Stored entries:
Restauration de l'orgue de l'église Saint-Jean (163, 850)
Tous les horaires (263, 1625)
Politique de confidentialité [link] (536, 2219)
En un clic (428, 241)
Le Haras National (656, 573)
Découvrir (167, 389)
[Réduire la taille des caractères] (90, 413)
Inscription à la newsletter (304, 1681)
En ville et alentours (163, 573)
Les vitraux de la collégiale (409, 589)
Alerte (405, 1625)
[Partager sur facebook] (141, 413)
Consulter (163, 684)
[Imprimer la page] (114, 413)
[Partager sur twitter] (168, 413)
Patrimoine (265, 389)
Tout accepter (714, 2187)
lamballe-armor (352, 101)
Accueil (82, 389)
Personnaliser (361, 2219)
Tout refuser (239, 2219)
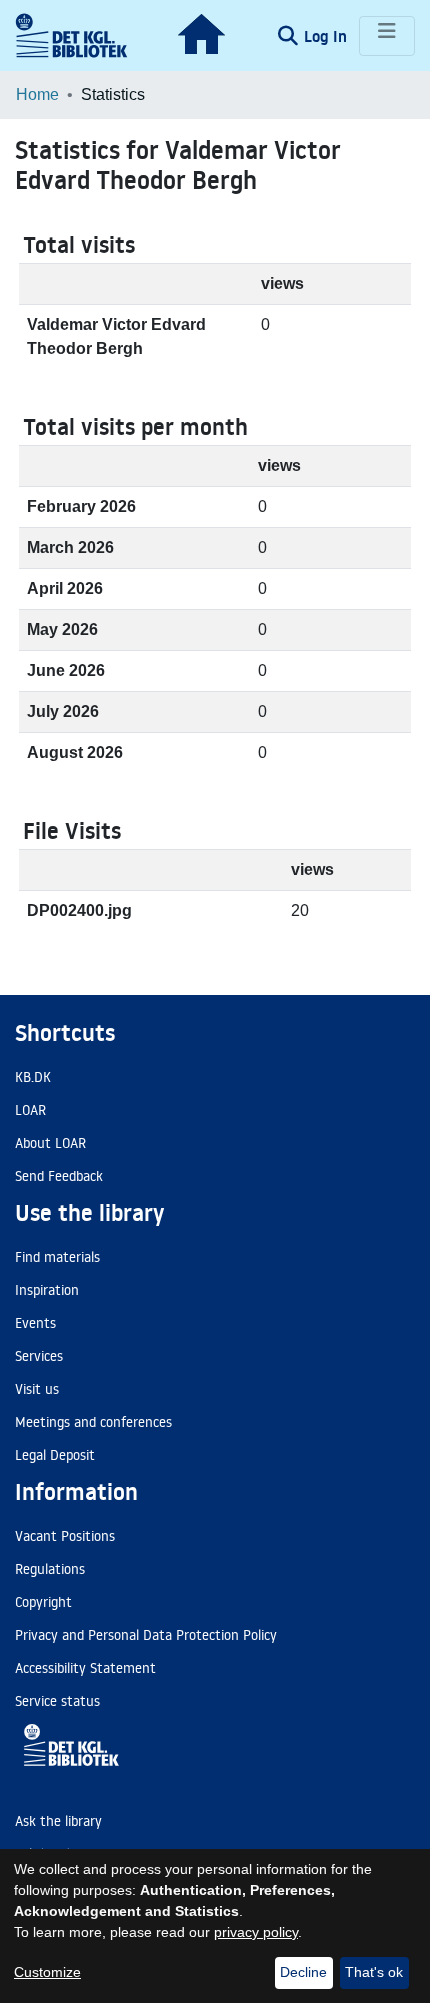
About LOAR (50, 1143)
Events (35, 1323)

What the task asks: Return the records above verbatim, leaving out images.

Written answer:
Restauration de l'orgue de l'église Saint-Jean (163, 850)
Tous les horaires (263, 1625)
Politique de confidentialité [link] (536, 2219)
En un clic (428, 241)
Le Haras National (656, 573)
Découvrir (167, 389)
[Réduire la taille des caractères] (90, 413)
Inscription à la newsletter (304, 1681)
En ville et alentours (163, 573)
Les vitraux de la collégiale (409, 589)
Alerte (405, 1625)
[Partager sur facebook] (141, 413)
Consulter (163, 684)
[Imprimer la page] (114, 413)
[Partager sur twitter] (168, 413)
Patrimoine (265, 389)
Tout accepter (714, 2187)
lamballe-armor (352, 101)
Accueil (82, 389)
Personnaliser (361, 2219)
Tout refuser (239, 2219)
About LOAR (50, 1143)
Events (35, 1323)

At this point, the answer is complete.